• [Written request]: Transcribe the data below verbatim, starting at the line with "Given: Switch to High Performance Groups tab" and ending at the line with "click(35, 252)", with both of those lines included.
============================================================
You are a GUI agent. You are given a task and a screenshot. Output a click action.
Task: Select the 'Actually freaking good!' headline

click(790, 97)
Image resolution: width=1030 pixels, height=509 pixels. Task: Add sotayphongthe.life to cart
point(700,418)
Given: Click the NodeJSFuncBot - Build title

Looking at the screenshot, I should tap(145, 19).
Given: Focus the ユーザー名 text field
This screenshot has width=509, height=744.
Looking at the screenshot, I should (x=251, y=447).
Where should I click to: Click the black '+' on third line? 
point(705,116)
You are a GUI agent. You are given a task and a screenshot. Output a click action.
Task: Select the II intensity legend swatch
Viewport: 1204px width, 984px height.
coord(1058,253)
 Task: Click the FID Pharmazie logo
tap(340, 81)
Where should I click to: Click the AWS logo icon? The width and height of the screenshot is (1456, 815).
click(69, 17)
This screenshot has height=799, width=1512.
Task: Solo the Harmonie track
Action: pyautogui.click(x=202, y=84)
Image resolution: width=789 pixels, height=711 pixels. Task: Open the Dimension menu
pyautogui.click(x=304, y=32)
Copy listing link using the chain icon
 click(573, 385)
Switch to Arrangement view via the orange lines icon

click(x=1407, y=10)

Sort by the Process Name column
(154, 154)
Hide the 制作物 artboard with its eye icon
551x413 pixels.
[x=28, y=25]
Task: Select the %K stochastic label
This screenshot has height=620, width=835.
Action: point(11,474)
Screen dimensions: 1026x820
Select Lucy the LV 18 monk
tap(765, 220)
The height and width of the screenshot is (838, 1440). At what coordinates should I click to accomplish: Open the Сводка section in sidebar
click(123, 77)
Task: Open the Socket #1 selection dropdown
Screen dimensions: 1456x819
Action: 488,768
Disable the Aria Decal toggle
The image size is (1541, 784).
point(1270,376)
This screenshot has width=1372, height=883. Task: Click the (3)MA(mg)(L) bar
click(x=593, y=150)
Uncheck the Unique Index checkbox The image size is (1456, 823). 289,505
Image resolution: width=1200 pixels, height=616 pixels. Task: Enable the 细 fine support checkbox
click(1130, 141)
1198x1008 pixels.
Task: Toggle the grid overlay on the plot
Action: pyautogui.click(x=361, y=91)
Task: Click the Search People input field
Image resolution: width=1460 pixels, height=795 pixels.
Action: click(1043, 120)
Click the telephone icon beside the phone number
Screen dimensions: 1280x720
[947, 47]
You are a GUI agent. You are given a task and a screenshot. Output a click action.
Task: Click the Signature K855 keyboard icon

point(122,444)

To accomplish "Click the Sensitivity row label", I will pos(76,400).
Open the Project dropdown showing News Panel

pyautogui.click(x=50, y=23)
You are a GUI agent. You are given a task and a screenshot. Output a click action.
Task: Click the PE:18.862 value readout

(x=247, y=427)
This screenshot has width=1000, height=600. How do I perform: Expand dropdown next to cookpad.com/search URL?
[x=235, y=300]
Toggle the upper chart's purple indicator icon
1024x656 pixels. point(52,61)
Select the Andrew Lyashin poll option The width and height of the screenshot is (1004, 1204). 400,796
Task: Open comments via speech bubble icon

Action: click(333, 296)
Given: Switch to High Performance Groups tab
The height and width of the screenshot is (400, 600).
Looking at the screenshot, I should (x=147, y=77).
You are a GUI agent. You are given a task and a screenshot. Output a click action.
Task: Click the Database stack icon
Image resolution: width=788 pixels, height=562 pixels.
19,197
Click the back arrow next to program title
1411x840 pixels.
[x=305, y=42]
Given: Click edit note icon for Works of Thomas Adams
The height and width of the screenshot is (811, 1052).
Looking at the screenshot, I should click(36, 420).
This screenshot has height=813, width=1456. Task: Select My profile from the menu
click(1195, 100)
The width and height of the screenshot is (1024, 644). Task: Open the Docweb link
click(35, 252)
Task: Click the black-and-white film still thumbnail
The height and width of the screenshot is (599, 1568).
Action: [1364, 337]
============================================================
• [Result for this task]:
Given: Switch to High Performance Groups tab
The height and width of the screenshot is (400, 600).
Looking at the screenshot, I should (x=147, y=77).
You are a GUI agent. You are given a task and a screenshot. Output a click action.
Task: Click the Database stack icon
Image resolution: width=788 pixels, height=562 pixels.
19,197
Click the back arrow next to program title
1411x840 pixels.
[x=305, y=42]
Given: Click edit note icon for Works of Thomas Adams
The height and width of the screenshot is (811, 1052).
Looking at the screenshot, I should click(36, 420).
This screenshot has height=813, width=1456. Task: Select My profile from the menu
click(1195, 100)
The width and height of the screenshot is (1024, 644). Task: Open the Docweb link
click(35, 252)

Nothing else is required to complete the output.